▶ УСЛОВИЕ ЗАДАЧИ: Продолжите приведенный ниже текст о нации и национальных символах, начав сразу после его последнего предложения.

В свое время Эрнест Ренан прочитал в университете Сорбонны лекцию под названием «Что такое нация?», в которое сформулировал такое понятие - «ежедневный плебисцит». Что под этим подразумевается? А вещь нам, европейским народам, и понятная и в данное время весьма привычная – отстаивание прав на национальное самоопределение, национальные символы, национальную историографию и интерпретацию истории, также другие формы реализации национальной идентичности на микроуровне, то есть на уровне повседневной национальной жизни той или иной общности. То, что призвано отвечать на вопрос, что такое быть «немцем, испанцем, шотландцем и т.д.».
Коснемся подробней символов. Именно они играют зачастую ключевую роль, не только определяя принадлежность к нации, но также и саму идею нации. Статус и сохранность нации нередко находятся в зависимости от статуса ее национальных символов, включая символы прошлого, что и определяет их огромную значимость. Именно поэтому по-настоящему национально мыслящие люди были, есть и будут готовы самоотверженно отстаивать эти символы и следовать за национальными лидерами, которые идеологически устанавливают тождественность национальных символов и самой нации. Отсюда логичен вывод, что человек, ведущий борьбу за национальную идентичность, самосознание, национальный дух, культуру, язык, землю своего народа, его выживание, в конце концов, гораздо более силен, если эта борьба подкреплена должной политикой и практикой в области символов.

▶ ЗАПИСАННЫЕ ДАННЫЕ:

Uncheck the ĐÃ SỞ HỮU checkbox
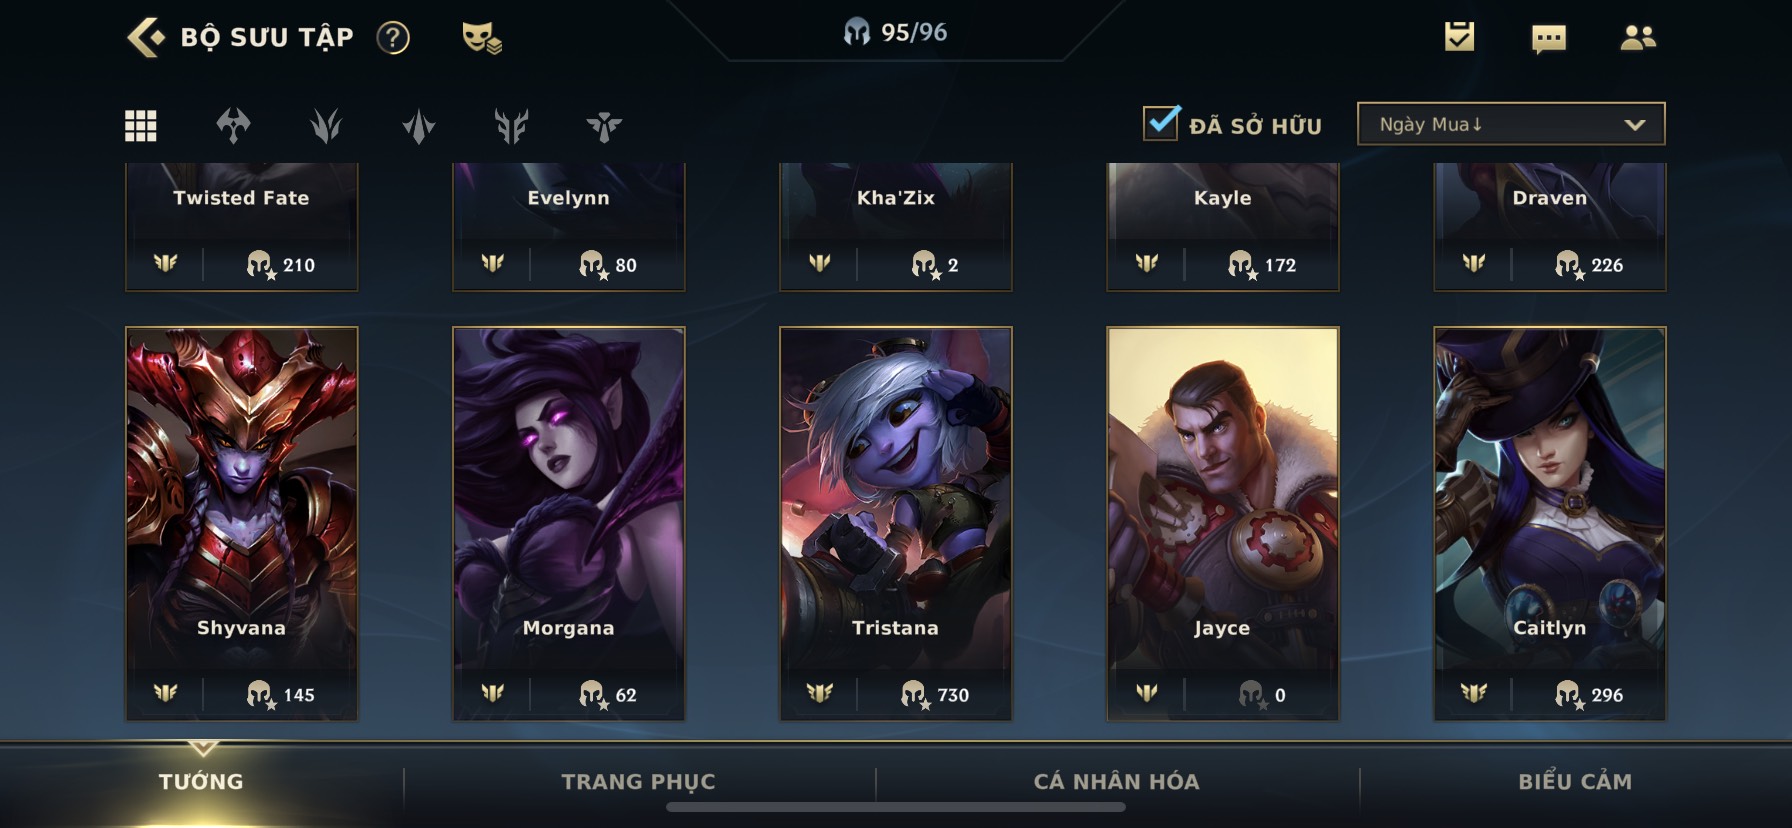 click(x=1161, y=123)
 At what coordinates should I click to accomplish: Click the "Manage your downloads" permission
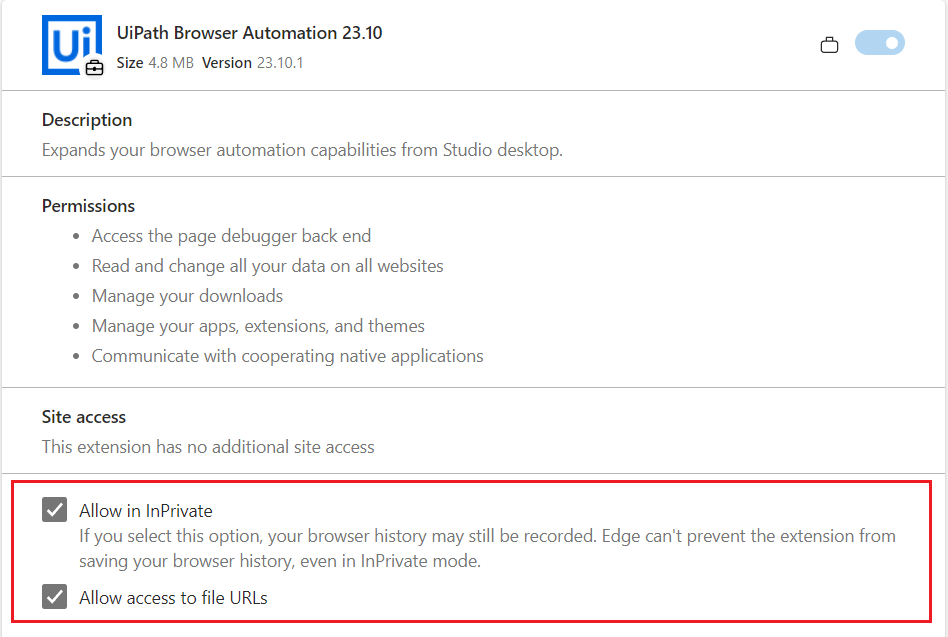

▶ ОТВЕТ:
И здесь должно заметить, что наши враги из либерально-большевистского лагеря, а конкретно те, кто идеологически направляет беснующуюся на улицах Европы массу «антифозных хунвейбинов», тоже прекрасно все это понимают и активно стараются действовать на этом поле. Именно здесь корень, в частности, очень многих запретительных инициатив, которые на первый взгляд производят впечатления дремучего левого мракобесия, как, например, запрет в ФРГ на автомобильные номера с определенными комбинациями цифр, но на самом деле являются совершенно логичными и последовательными вещами в политике символов. Из этой же оперы заявление одного из главных подельников А. Меркель в ее преступлениях против немецкого народа Й. Гаука, что не может быть никакой другой немецкой идентичности, кроме той, в основе которой лежит Холокост. Отсюда нетрудно заметить, что в качестве символов нации, могут выступать весьма разнообразные вещи. Это может быть материальный объект даже весьма необычного вида, как например цветок чертополоха в петлице пиджака у шотландца, изображения и знаки типа «хризмы» (монограммы Христа) для ортодоксального христианина или руны для германца, конкретные исторические личности и даже целые исторические события типа битвы на Косовом поле для сербов.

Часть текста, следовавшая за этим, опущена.